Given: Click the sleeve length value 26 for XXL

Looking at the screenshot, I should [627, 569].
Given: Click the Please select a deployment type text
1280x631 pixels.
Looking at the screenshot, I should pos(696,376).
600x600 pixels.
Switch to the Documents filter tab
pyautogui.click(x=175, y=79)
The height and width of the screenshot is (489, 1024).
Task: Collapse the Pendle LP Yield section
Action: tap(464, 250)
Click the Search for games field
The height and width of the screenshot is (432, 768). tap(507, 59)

* * *

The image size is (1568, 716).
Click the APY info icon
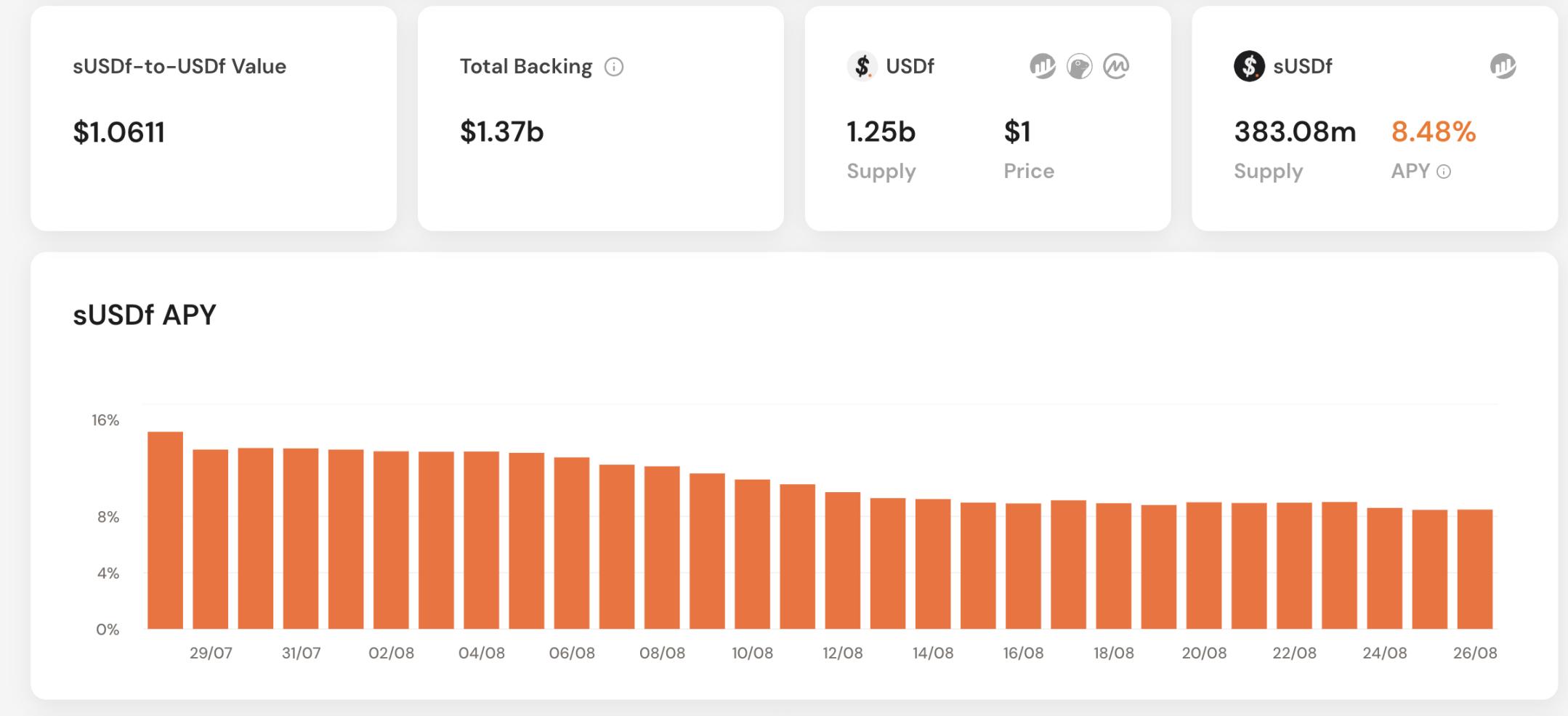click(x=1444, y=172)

* * *

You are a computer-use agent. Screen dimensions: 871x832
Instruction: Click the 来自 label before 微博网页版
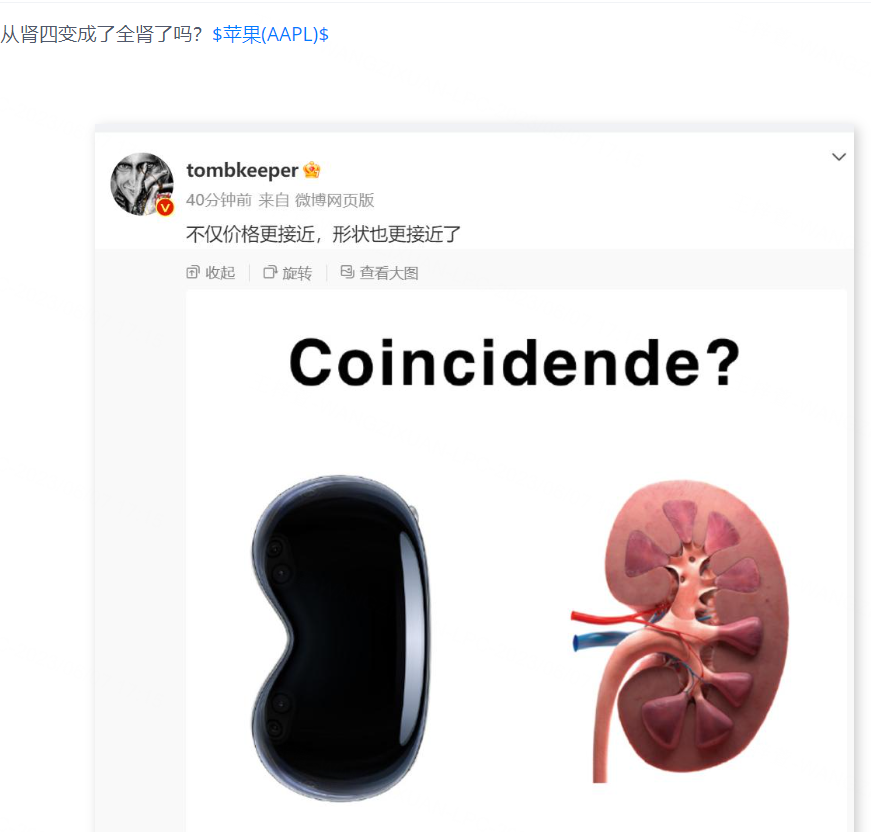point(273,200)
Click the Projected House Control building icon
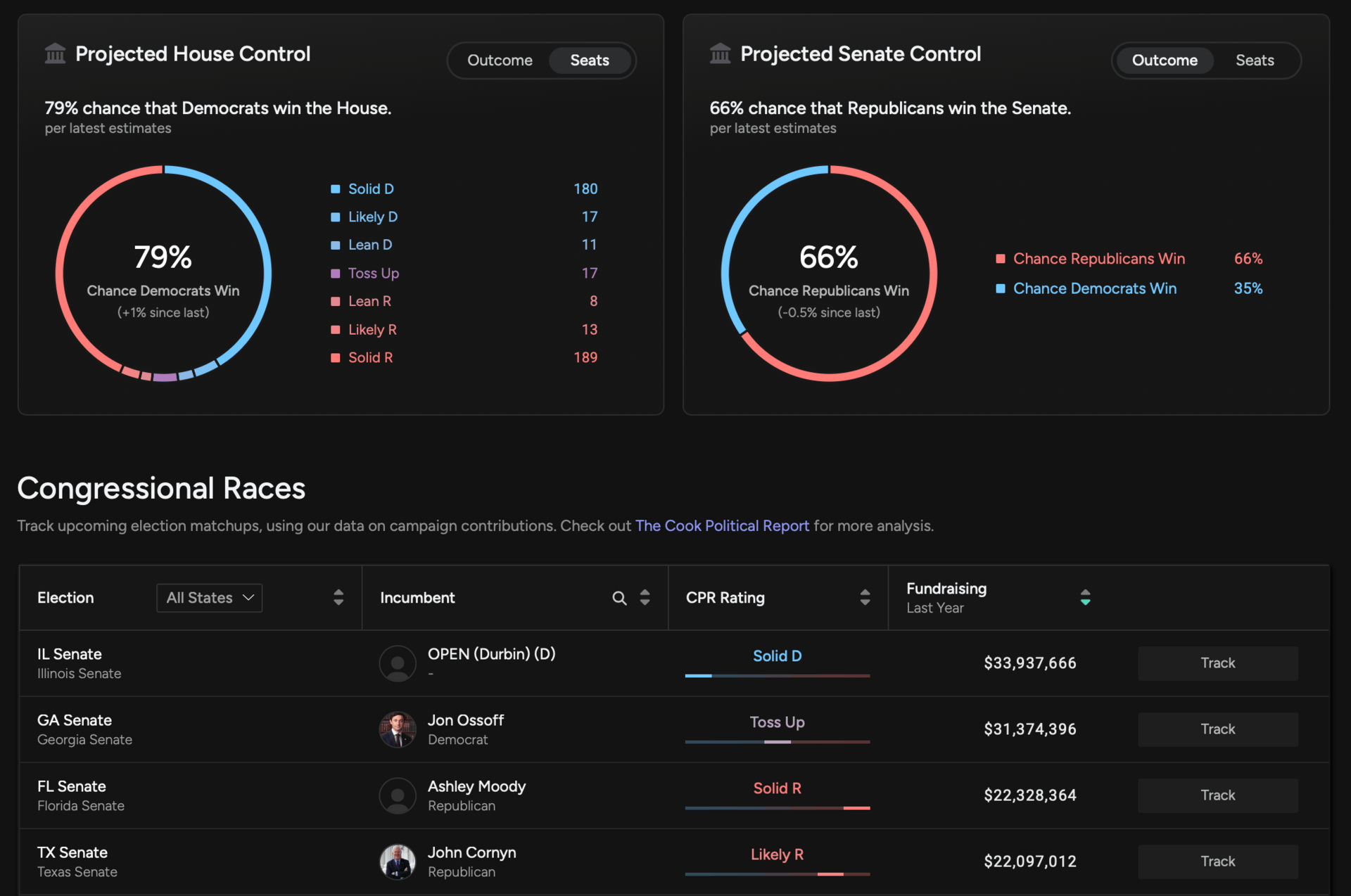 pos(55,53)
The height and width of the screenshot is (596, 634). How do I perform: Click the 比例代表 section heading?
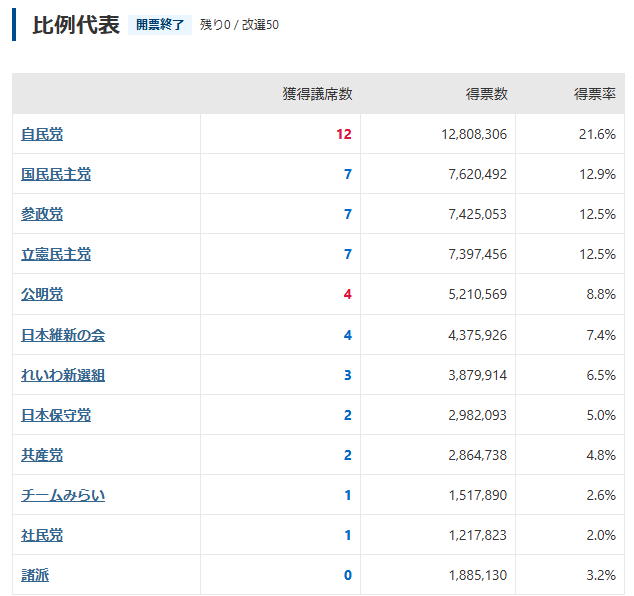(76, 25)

§ **Problem to solve**
Copy the material word for word, from the line with "600x600 pixels." up to and including the line with "The height and width of the screenshot is (432, 768).".

§ **Result of this task**
600x600 pixels.
Switch to the Documents filter tab
pyautogui.click(x=175, y=79)
The height and width of the screenshot is (489, 1024).
Task: Collapse the Pendle LP Yield section
Action: tap(464, 250)
Click the Search for games field
The height and width of the screenshot is (432, 768). tap(507, 59)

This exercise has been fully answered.